[Entries taken from a collection]

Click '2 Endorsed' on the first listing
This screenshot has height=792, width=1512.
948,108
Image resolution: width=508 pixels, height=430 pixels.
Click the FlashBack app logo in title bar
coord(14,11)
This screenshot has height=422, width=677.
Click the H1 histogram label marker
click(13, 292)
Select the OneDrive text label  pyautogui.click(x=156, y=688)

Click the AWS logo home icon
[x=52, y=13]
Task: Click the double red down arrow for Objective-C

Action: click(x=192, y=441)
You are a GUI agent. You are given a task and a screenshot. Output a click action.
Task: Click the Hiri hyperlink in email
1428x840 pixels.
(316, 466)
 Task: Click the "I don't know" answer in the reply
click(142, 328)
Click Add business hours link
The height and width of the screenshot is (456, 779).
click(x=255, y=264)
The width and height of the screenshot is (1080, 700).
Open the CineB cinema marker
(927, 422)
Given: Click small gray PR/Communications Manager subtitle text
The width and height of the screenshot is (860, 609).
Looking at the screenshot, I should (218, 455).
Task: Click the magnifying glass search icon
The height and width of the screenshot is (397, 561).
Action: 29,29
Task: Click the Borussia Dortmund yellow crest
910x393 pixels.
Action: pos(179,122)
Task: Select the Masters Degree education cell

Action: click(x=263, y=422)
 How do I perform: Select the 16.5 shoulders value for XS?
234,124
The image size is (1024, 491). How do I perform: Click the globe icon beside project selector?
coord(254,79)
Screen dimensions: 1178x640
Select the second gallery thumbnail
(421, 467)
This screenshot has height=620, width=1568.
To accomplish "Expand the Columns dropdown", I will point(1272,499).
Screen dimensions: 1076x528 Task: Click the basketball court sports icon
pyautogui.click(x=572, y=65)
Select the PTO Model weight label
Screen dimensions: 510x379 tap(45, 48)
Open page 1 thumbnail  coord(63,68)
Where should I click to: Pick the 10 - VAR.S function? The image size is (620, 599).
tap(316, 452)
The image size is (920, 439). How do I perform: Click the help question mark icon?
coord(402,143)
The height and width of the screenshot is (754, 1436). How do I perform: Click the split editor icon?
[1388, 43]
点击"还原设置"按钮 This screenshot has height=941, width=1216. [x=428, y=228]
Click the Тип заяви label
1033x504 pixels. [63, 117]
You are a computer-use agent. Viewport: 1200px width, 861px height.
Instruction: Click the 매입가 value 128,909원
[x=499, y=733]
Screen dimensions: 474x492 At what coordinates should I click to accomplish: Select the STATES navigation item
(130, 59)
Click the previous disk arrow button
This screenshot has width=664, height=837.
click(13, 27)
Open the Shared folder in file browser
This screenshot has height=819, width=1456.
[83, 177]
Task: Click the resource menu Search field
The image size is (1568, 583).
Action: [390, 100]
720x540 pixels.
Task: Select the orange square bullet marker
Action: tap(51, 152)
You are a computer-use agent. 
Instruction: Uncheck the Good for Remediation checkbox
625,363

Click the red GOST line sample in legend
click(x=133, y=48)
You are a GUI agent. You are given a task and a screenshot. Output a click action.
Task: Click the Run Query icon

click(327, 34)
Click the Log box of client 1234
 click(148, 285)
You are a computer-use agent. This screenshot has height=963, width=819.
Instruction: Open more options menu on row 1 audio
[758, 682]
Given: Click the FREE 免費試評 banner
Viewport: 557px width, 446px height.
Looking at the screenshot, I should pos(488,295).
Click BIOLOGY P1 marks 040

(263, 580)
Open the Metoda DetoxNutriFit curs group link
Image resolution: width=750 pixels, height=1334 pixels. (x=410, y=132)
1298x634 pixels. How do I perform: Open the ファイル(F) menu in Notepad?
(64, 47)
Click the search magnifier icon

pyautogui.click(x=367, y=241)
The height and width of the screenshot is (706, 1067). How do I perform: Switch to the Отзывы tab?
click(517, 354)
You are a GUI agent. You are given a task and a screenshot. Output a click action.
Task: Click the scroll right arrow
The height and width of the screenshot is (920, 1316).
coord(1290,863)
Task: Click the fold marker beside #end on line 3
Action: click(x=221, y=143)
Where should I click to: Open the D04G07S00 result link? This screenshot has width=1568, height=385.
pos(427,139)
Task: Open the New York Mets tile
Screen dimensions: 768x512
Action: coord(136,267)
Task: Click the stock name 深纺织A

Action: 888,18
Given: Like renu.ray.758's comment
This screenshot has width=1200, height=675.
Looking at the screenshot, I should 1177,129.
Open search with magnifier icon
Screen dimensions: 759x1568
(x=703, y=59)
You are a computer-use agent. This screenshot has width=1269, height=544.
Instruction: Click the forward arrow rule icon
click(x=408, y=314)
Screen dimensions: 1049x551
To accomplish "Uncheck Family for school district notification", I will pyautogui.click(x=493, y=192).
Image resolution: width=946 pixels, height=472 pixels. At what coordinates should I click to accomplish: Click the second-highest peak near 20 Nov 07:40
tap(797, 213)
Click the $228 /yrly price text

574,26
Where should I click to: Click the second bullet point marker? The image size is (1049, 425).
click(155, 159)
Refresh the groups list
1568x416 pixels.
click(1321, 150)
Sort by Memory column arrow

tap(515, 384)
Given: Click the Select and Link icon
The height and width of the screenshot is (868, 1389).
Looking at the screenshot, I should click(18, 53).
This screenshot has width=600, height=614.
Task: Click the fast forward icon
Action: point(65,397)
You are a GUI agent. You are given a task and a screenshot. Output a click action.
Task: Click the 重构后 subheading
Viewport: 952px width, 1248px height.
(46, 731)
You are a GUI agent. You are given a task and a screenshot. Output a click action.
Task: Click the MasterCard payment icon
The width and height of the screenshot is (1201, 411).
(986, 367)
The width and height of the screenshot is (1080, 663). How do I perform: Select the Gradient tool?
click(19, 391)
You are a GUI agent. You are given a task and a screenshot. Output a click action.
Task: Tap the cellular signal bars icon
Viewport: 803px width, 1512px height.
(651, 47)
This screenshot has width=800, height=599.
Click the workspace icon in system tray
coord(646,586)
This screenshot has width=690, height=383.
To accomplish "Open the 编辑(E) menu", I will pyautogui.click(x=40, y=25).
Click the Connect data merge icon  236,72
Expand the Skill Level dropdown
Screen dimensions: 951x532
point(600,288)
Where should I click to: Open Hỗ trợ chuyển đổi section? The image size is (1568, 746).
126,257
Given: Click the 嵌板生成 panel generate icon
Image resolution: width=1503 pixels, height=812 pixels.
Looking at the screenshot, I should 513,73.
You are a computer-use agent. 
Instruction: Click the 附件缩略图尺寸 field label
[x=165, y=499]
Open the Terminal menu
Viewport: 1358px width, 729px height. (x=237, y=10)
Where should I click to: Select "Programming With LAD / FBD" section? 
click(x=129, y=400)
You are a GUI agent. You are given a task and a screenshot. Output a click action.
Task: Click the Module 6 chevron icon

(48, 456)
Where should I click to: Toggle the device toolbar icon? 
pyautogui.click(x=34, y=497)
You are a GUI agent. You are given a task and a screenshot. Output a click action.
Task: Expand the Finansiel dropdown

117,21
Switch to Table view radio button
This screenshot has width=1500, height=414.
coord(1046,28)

* **Exercise brief**
Search the records for lines holding the word "computer", then copy each line you find.

* **Response to the exercise**
You are a computer-use agent. Viewport: 1200px width, 861px height.
You are a computer-use agent. 
You are a computer-use agent. This screenshot has height=963, width=819.
You are a computer-use agent. This screenshot has width=1269, height=544.
You are a computer-use agent. 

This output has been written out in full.